As such, it is important to choose witnesses carefully when asking them to sign documents to ensure that the mortgage deed is legally binding.

Documents That Need Witnesses When Buying A House

There are a lot of documents that need to be signed to make a property purchase official and legally binding including; the transfer deed, the mortgage deed, the conveyancing certificate and title deeds.

  • One of the most important documents is the transfer deed, which transfers ownership of the property from the seller to the buyer. This document states that the property is being transferred from the seller to the buyer and includes all the relevant details such as the price, date of sale, and names of both parties. To be legally binding, the transfer deed must be witnessed by two independent adults and needs to be signed by both the buyer and seller.
  • Another important document is the mortgage deed which outlines the terms of the loan that the buyer is taking out to finance the purchase. This document outlines the terms of the mortgage, including the amount borrowed, interest rate, and repayment schedule and the mortgage deed also needs to be witnessed by two independent adults.
  • The conveyancing certificate, which is signed by the solicitor or conveyancer who carried out the legal work for the sale must be signed and witnessed too. This document confirms that all necessary checks have been carried out and that there are no outstanding issues with the property.
  • Finally, the seal on the title deeds must be witnessed by a solicitor or notary public.
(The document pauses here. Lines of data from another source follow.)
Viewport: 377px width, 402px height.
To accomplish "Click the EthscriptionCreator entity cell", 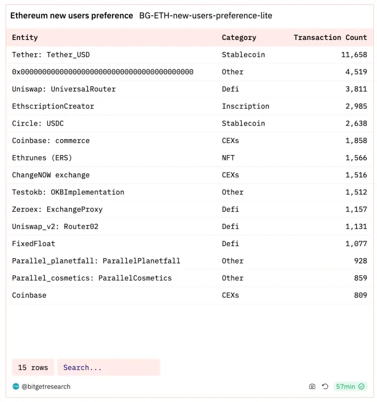I will (x=53, y=106).
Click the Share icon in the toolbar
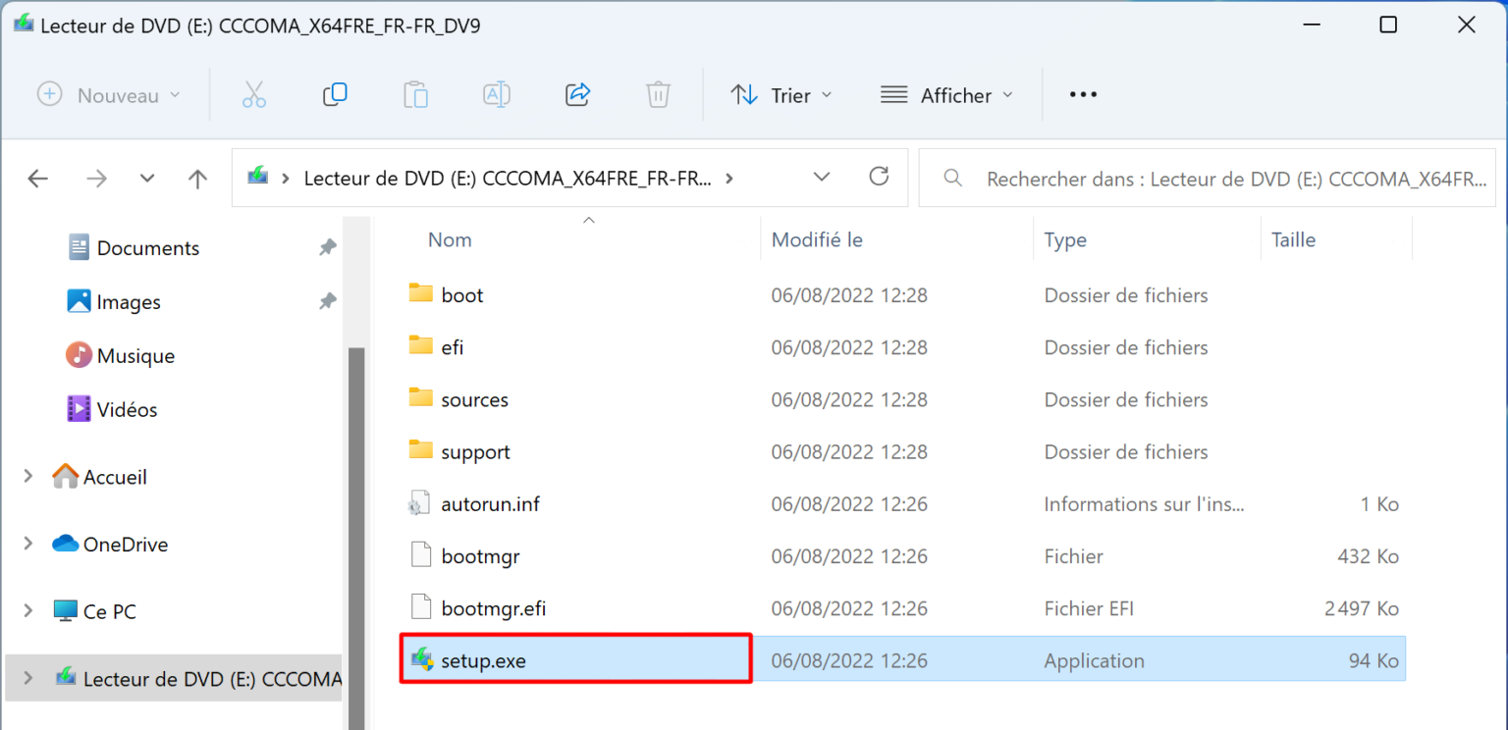Image resolution: width=1508 pixels, height=730 pixels. pyautogui.click(x=577, y=94)
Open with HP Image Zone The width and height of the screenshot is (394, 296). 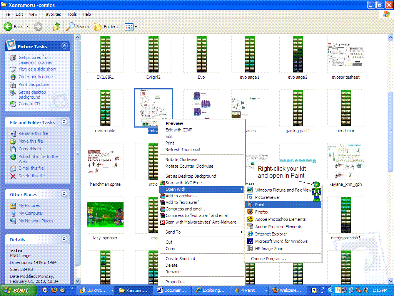(269, 248)
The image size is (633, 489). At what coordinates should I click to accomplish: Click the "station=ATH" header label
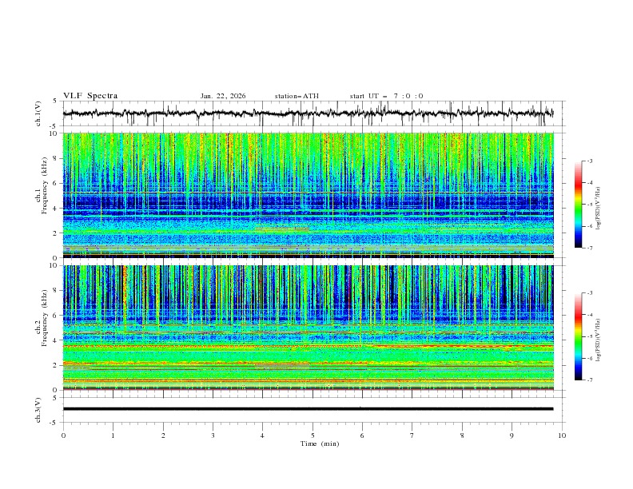(297, 96)
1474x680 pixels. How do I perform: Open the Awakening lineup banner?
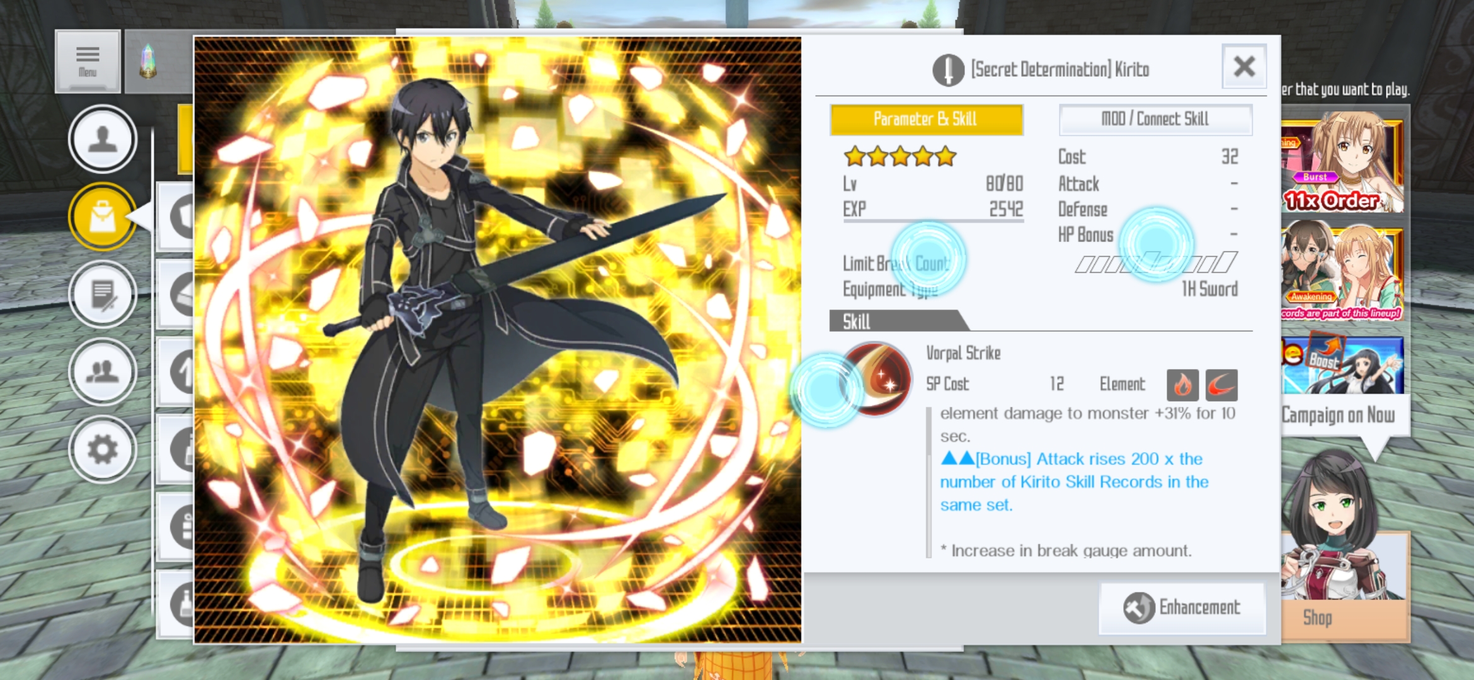pos(1342,273)
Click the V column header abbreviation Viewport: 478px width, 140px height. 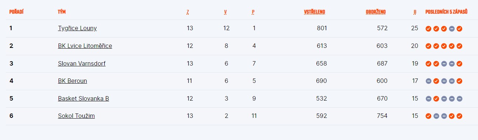[x=225, y=12]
Once all of these documents have been witnessed and signed, the purchase of the property can complete.

You should always make sure that you have properly read and understood all of the terms and conditions of the mortgage agreement before you sign the Mortgage Deed.

Mortgage Offer Vs Mortgage Deeds

There is so much terminology flying around during the process of buying a home that it can be easy to get terms confused. Two phrases which often get muddled up are mortgage offer and mortgage deed so let’s clarify the key difference between these two documents.

  • A mortgage offer is a document that sets out the terms and conditions of a mortgage loan. A mortgage offer will usually state the amount of the loan, the interest rate, the repayment period, and any other relevant terms and conditions.
  • A mortgage deed is a legal document that transfers the ownership of a property from the borrower to the lender. A mortgage deed will typically be signed by the borrower and witness and will be registered with the HM Land Registry.

While a mortgage offer is an important document, it is the mortgage deed that ultimately transfers ownership of the property. As such, it is essential to ensure that all the terms and conditions set out in the mortgage offer are accurately reflected in the mortgage deed.